Minister of Manpower and Transmigration Jacob Nuwa Wea told The Jakarta Post on Friday that the action was part of a series of steps being taken by the government in response to the crisis in China, Hong Kong and Singapore.

The legal basis of the decision is Law No. 4/1984 on communicable diseases.

"We have temporarily banned all labor exporters from supplying workers to the Asia-Pacific region. A consequence of this unwanted policy is that we will suffer material losses," he said, adding that the ban applied to all associations that supply workers to the region, particularly Singapore, Hong Kong and Taiwan.

This new policy will add to the economic losses suffered by Indonesia since the government suspended labor exports to the Middle East because of the U.S.-led war on Iraq. Indonesia supplies an average of 500,000 workers every month to countries in the Middle East.

Jacob, who has canceled a visit to Hong Kong and China, said he did not have any data on the number of workers who would be affected by the new policy. But he did say that Indonesia supplied about 4,000 workers to Hong Kong every month and between 2,500 workers and 3,000 workers to Singapore every month.

The minister also said the government had ordered its diplomatic missions in the Asia Pacific to intensify their monitoring of Indonesians working in the region

"Indonesian workers employed in Hong Kong and Singapore have been asked to use masks both inside and outside of their places of work," Jacob said.

The minister also said he had asked the heads of all manpower and transmigration offices in the regions to monitor any workers who had recently returned home from overseas.

"We especially delivered a letter about the temporary ban to Djaelani, the chief of the manpower and transmigration office in East Java, because of the government's recent green light to all labor exporters in the province to supply semiskilled workers to Hong Kong and Singapore," he said.

Meanwhile, authorities in Batam are scheduled to screen about 62,000 workers employed in industrial zones on the island, which is near to Singapore.

Jhon Sulistiawan, the general manager of Batamindo, which supplies workers to some 70 foreign companies on the island, told the Post on Friday that preventive measures against SARS were being taken with an eye toward the 1,500 expatriates who travel to and from Singapore weekly.

Singapore, as a regional hub, is thought to be key in the spread of SARS through the Asia Pacific and beyond. The World Health Organization recently announced that travel to Singapore should be avoided.

Jhon said companies on Batam should check workers as they arrive at and leave factories, and isolate anyone suspected of being infected with the disease.
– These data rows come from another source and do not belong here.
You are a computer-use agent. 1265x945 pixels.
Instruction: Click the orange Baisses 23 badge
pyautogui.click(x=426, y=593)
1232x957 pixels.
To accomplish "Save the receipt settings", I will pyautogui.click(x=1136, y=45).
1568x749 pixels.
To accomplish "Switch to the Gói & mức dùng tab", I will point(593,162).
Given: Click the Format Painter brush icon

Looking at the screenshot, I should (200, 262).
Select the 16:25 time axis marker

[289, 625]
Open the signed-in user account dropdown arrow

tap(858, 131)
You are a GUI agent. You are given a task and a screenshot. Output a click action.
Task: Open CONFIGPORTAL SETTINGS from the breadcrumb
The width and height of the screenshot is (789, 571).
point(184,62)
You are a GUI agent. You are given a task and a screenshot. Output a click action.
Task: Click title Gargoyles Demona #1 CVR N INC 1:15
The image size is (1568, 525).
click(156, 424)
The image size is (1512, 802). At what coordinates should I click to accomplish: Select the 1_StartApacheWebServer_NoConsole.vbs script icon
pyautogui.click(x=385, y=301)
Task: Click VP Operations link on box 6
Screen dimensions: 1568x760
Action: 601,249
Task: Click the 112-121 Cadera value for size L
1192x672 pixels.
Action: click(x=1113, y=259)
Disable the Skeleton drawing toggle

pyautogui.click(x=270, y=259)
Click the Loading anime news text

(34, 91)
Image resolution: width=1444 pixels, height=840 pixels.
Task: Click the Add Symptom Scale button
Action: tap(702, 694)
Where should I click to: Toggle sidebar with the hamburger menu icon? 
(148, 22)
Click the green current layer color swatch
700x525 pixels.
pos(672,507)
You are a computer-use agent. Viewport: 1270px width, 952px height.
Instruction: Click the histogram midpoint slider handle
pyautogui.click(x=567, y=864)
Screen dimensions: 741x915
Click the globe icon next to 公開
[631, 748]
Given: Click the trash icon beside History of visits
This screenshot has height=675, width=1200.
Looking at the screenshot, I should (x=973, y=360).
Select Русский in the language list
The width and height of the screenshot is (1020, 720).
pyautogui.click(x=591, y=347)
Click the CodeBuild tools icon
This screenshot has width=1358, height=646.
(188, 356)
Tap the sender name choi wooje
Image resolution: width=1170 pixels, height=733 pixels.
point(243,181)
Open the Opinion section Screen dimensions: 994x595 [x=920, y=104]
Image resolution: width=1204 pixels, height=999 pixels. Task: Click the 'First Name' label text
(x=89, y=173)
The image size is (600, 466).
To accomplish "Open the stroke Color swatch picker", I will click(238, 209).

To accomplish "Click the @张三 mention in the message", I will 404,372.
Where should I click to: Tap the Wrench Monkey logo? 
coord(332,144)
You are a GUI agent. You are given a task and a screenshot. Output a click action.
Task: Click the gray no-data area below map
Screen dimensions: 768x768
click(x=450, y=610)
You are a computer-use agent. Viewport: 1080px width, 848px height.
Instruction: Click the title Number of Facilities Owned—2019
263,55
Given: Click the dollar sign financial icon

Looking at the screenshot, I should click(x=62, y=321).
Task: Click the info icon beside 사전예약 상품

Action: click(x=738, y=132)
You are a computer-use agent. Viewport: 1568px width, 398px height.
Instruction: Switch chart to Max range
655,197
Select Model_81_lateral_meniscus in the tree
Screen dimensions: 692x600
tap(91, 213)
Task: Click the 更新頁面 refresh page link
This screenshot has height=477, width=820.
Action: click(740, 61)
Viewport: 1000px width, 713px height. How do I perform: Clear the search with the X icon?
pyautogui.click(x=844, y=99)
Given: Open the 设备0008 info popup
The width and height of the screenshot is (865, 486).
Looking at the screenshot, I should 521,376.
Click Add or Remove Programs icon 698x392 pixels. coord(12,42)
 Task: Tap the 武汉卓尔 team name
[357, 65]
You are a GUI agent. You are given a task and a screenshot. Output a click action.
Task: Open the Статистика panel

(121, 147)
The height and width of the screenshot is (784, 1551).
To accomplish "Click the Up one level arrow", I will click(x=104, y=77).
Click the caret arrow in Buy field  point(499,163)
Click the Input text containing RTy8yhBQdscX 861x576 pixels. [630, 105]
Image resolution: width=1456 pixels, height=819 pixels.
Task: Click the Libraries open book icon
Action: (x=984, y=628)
Puardi Djarius, head of the Batam health office, said so far there had been no indications that SARS had spread to the island.

He said his office had intensified its supervision at the Hang Nadim airport and several seaports through which many Singapore arrive on the island.

Meanwhile, the director general for labor placement at the Manpower and Transmigration Ministry, I Gusti Made Arke, confirmed that Suprihatin, a 22-year-old worker who was being employed in Hong Kong, has been positively infected by the potentially fatal flu-like virus.

"Suprihatin, a resident of Sumber Sewu village, Ponorogo regency, East Java, is gradually recovering after undergoing intensive care at the Queen Elisabeth Hospital in Hong Kong since March 15," he said.

Arka added that Suprihatin was employed as a domestic helper for a Hong Kong family in Mong Kok, Kowloon.